Every entry below should be copied exactly, minus the pictures.

── Records supplied ──

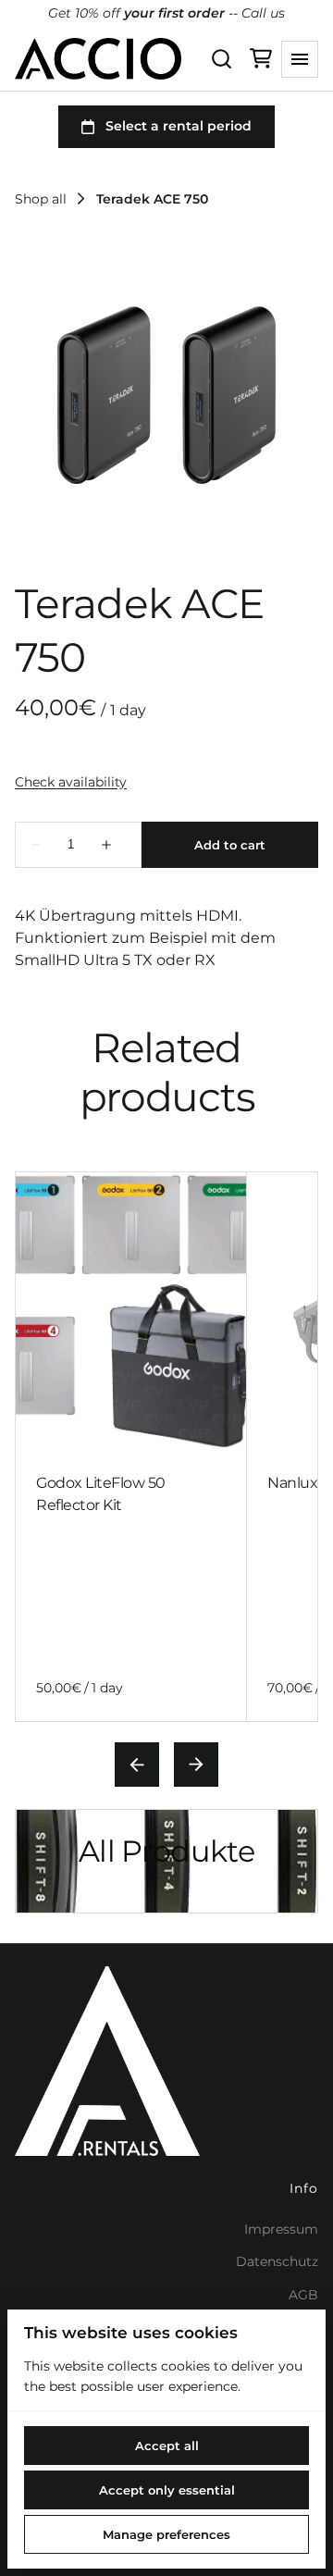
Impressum (281, 2229)
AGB (303, 2294)
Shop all (41, 198)
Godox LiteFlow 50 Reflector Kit (101, 1494)
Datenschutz (277, 2261)
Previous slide (137, 1764)
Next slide (196, 1764)
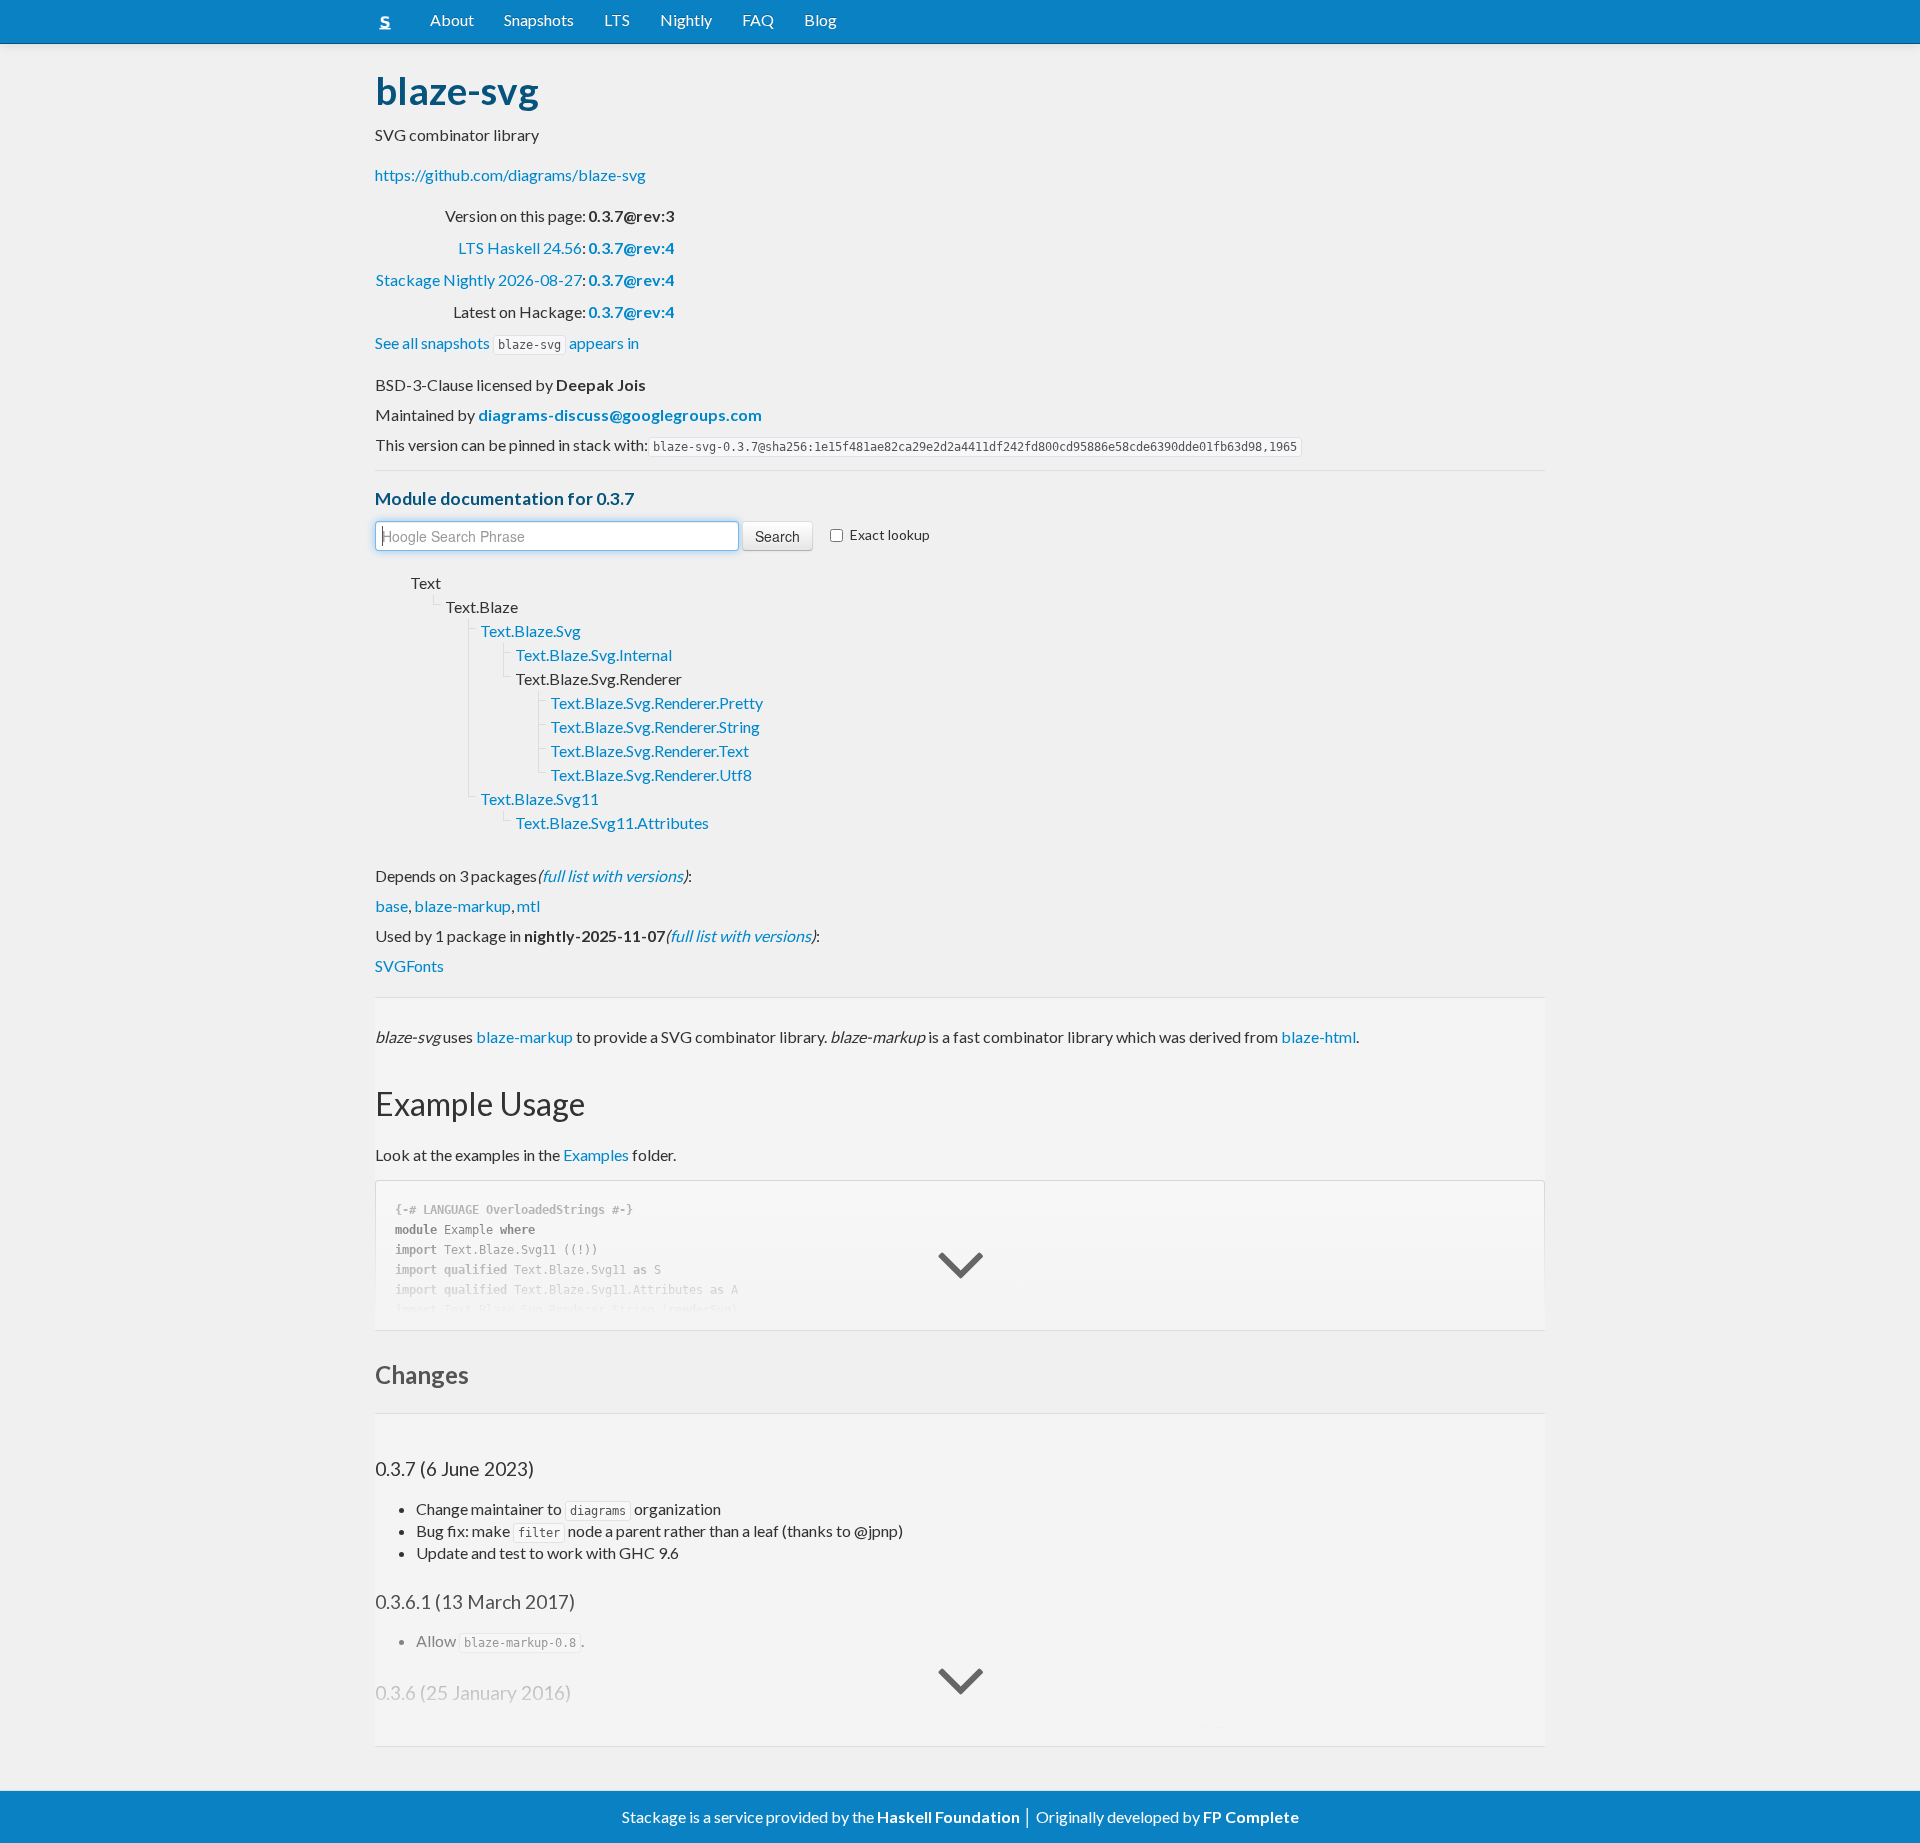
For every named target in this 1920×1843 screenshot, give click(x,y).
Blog (820, 19)
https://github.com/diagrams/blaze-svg (510, 174)
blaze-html (1318, 1036)
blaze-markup (462, 905)
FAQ (758, 19)
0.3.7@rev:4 (631, 247)
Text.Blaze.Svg (530, 630)
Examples (596, 1154)
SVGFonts (409, 965)
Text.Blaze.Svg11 (539, 798)
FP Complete (1251, 1816)
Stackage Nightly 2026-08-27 (479, 279)
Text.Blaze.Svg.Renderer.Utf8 (651, 774)
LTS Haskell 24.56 (520, 247)
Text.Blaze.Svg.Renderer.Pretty (656, 702)
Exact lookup (890, 534)
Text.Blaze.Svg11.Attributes (612, 822)
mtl (528, 905)
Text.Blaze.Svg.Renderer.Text (649, 750)
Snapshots (539, 19)
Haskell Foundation (948, 1816)
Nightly (686, 19)
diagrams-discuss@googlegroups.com (620, 414)
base (391, 905)
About (452, 19)
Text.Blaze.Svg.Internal (593, 654)
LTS (617, 19)
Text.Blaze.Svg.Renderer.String (655, 726)
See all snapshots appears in (507, 342)
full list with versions (612, 875)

───

— Solution for this problem —
Impressum (281, 2229)
AGB (303, 2294)
Shop all (41, 198)
Godox LiteFlow 50 Reflector Kit (101, 1494)
Datenschutz (277, 2261)
Previous slide (137, 1764)
Next slide (196, 1764)
For every named target in this 1920×1843 screenshot, give click(x,y).
Blog (820, 19)
https://github.com/diagrams/blaze-svg (510, 174)
blaze-html (1318, 1036)
blaze-markup (462, 905)
FAQ (758, 19)
0.3.7@rev:4 (631, 247)
Text.Blaze.Svg (530, 630)
Examples (596, 1154)
SVGFonts (409, 965)
Text.Blaze.Svg11 (539, 798)
FP Complete (1251, 1816)
Stackage Nightly 2026-08-27 (479, 279)
Text.Blaze.Svg.Renderer.Utf8 (651, 774)
LTS Haskell 24.56 (520, 247)
Text.Blaze.Svg.Renderer.Pretty (656, 702)
Exact lookup (890, 534)
Text.Blaze.Svg11.Attributes (612, 822)
mtl (528, 905)
Text.Blaze.Svg.Renderer.Text (649, 750)
Snapshots (539, 19)
Haskell Foundation (948, 1816)
Nightly (686, 19)
diagrams-discuss@googlegroups.com (620, 414)
base (391, 905)
About (452, 19)
Text.Blaze.Svg.Internal (593, 654)
LTS (617, 19)
Text.Blaze.Svg.Renderer.String (655, 726)
See all snapshots appears in (507, 342)
full list with versions (612, 875)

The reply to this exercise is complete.